* What the exercise asks: From the data below, set down exactly the lines between the one holding "Where should I" and the one holding "Click the Copy", inclusive, and no others.

* Data extracts:
┄┄┄┄┄┄┄┄┄┄

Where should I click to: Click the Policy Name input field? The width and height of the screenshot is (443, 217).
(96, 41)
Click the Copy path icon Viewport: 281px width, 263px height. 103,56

┄┄┄┄┄┄┄┄┄┄

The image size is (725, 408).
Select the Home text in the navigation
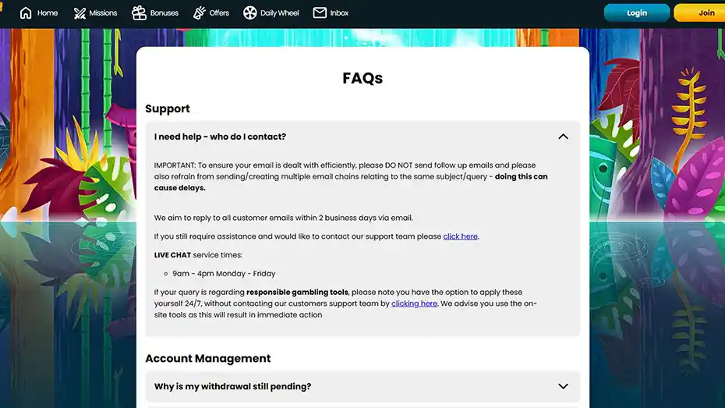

┄┄┄┄┄┄┄┄┄┄

* Completed task:
Where should I click to: Click the Policy Name input field? The width and height of the screenshot is (443, 217).
(96, 41)
Click the Copy path icon Viewport: 281px width, 263px height. 103,56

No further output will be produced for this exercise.